Saturdays, Social Theories, and Getting a Clue

Here I am at the end of the week. I’m exhausted. I have spent most of the day in my bathrobe. I got dressed an hour or so ago as we are going to a party tonight. I’ve been washing clothes, reading my new Servo magazine, and trying to catch up on watching videos. It’s been a “kitty cat day” as Pam calls it.

Have you ever noticed how social events seem to come in waves. We seem to have a flood of events that we are invited to and then there will be weeks when we have none. Not that I’m complaining. I enjoy the time to get chores done around the house and we do have an active social life with our online friends. What would Saturday night be without Sleaze Sinema on Stickam? I need to make some videos. I have been so busy lately that I haven’t had any free time to edit. I’ve taken some footage recently but it’s still on tape in the camera.

I’m working on a lot of projects. I’m making slow progress on them all but it’s not visible progress yet. Part of the problem is that I have too many interests. I’m slowly getting the hang of just doing as much as I can when I’m in the mood and dealing with it. I suppose I should start setting some deadlines. That usually motivates me to accomplish things. E.G. I got my Extra class ham license because I saw that the hamfest was in Huntsville in 3 weeks and I started studying to pass the General class exam. I’m such an over-acheiver 🙂 that I passed both the General test and the Extra test in one sitting.

I had a goal to enter the Rocket City Short Film Festival but I missed the submission deadline. I had a bad case of writers block. Writing these blog posts is an attempt to get over my writers block. It’s kind of a literary version of working out with weights. You have to do it regularly to see the benefits, or so I’m told. I’ve never stuck with lifting weights long enough to see results there either. This seems to be a lot easier than lifting weights though.

I don’t understand what benefit spammers get from commenting on blogs that have comments moderated. I don’t read them so they aren’t getting any message across.

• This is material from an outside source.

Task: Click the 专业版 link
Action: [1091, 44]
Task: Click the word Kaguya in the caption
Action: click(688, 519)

I delete them so no one else sees them. All they accomplish is pissing me off.

The internet is full of detailed information about consumers and their interests. Advertising is not the answer. Vendors should engage their target market in a conversation. This would serve everyones interests. The vendor would actually sell more product. Consumers would be able to find information about the products that they want. And consumers would be empowered to tell vendors what they’re doing right and ways they could improve their product.

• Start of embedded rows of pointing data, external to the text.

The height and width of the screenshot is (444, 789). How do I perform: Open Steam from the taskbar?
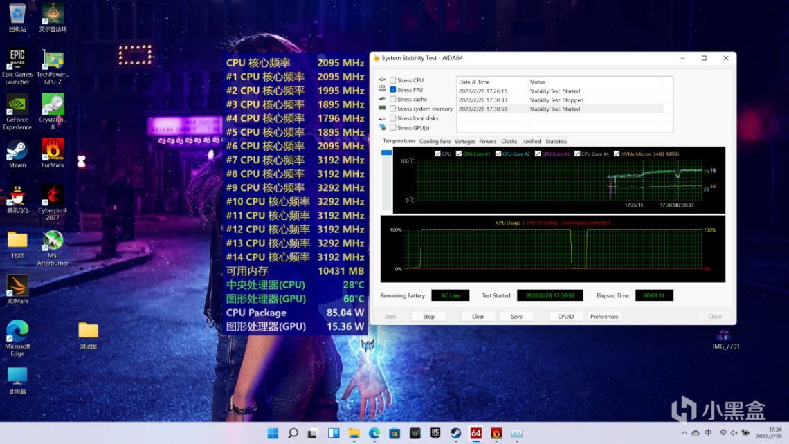(455, 434)
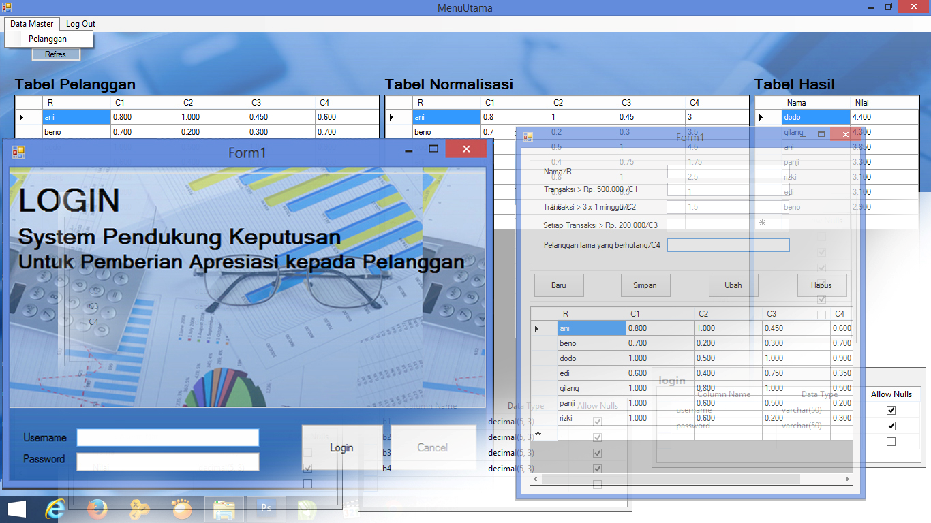
Task: Open the Data Master menu
Action: (31, 23)
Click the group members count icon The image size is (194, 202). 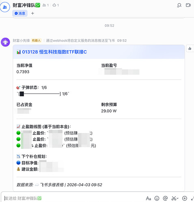click(45, 5)
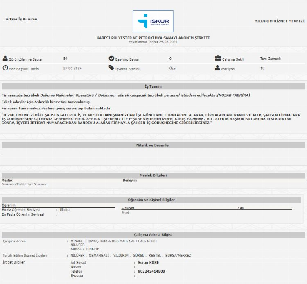307x284 pixels.
Task: Click the Dokumacı/Endüstriyel Dokumacı occupation entry
Action: [25, 184]
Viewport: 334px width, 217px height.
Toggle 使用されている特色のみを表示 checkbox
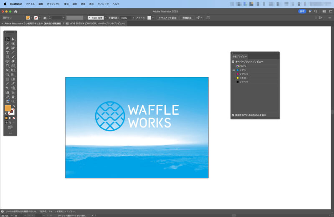pyautogui.click(x=233, y=115)
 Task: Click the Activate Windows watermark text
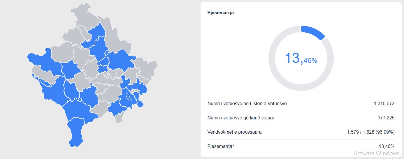[376, 153]
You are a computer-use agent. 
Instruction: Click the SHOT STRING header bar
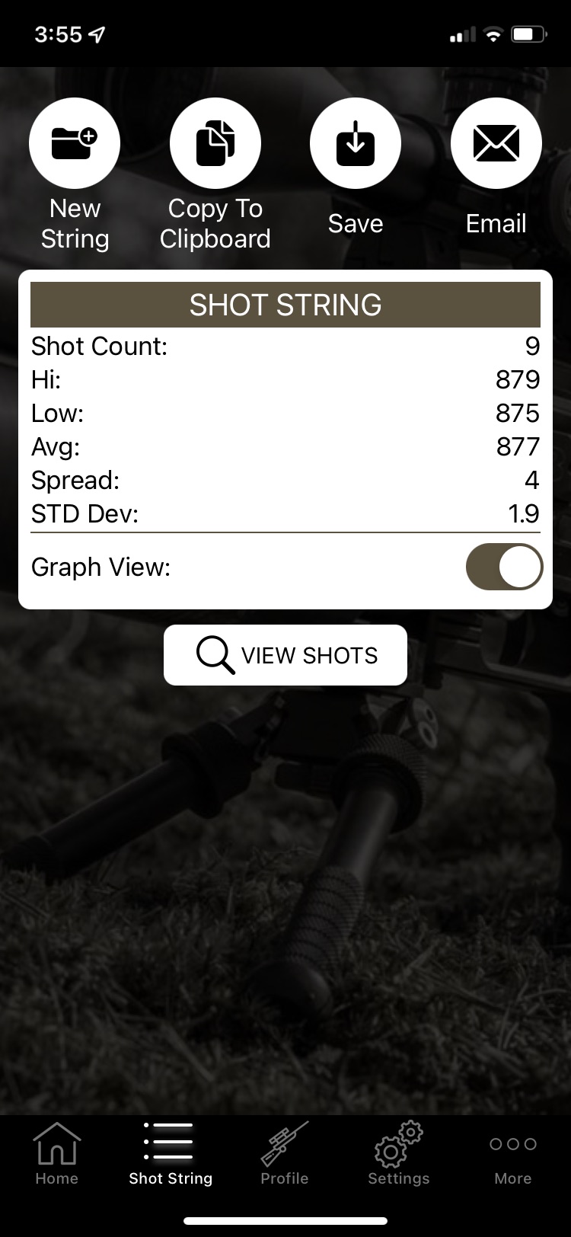coord(286,305)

Ultimately, one would hope, this would result in better products. Companies that discover this and tap this resource will soon gain market share by being more agile and responsive to market demands. This is the age of the continuously improving product. Product development cycles have accellerated to the point where all the phases overlap. I have to credit Dave Winer and The Cluetrain Manifesto gang (Christopher Locke aka Rageboy, Rick Levine, Doc Searles, and David Weinberger) have both explored these ideas in depth. The thing that either has changed or is about to change is that we’ve reached a tipping point. Much of the specific infrastructure to support dialogs of this type are now in place.

Got to wrap this up and get ready to leave for the party. I’m glad I blogged today. I will keep at it, one day at a time, until I get it down.